_PROMPT_
Note the line where "Iulian Budusan (213, 1790)" appears in the data below; write it out exactly, along with every line that comes after it to the end.

_INPUT RECORDS_
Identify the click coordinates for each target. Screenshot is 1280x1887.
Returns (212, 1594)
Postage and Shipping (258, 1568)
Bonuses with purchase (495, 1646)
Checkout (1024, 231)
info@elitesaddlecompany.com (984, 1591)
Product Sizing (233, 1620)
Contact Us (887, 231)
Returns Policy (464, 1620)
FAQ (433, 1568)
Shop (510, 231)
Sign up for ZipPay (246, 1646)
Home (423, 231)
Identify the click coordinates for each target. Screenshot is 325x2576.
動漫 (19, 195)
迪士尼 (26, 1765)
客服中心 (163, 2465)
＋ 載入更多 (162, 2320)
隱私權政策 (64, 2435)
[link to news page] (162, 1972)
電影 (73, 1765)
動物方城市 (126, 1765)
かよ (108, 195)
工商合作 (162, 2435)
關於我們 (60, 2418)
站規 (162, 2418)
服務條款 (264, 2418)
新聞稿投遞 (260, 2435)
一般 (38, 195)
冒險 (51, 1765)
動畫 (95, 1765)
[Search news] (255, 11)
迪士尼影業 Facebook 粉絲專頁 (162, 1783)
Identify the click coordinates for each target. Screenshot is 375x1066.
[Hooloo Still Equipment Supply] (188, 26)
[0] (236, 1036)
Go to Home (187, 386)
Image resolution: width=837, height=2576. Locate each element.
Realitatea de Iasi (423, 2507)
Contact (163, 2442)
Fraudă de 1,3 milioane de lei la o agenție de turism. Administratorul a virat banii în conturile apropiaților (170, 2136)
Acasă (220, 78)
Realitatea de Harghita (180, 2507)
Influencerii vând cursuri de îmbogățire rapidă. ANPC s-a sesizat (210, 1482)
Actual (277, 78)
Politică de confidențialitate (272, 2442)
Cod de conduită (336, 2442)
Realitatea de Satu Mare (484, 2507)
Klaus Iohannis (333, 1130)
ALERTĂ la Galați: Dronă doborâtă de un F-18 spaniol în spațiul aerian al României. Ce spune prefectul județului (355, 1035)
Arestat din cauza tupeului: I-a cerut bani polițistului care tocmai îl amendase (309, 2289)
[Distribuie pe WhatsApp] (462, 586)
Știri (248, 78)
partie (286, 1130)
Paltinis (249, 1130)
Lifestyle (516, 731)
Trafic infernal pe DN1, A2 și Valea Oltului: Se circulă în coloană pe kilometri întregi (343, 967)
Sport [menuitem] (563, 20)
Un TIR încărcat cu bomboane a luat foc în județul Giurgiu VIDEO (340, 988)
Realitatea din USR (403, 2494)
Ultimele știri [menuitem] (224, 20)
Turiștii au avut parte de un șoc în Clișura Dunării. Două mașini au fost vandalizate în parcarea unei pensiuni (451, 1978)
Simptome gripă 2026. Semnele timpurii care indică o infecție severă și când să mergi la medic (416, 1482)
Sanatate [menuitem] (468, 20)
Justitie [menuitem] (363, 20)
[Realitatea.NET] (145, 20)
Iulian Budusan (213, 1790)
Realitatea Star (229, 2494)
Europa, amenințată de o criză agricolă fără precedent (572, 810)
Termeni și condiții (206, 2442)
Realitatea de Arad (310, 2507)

_SOLUTION TO THIS PROBLEM_
Iulian Budusan (213, 1790)
Realitatea Star (229, 2494)
Europa, amenințată de o criză agricolă fără precedent (572, 810)
Termeni și condiții (206, 2442)
Realitatea de Arad (310, 2507)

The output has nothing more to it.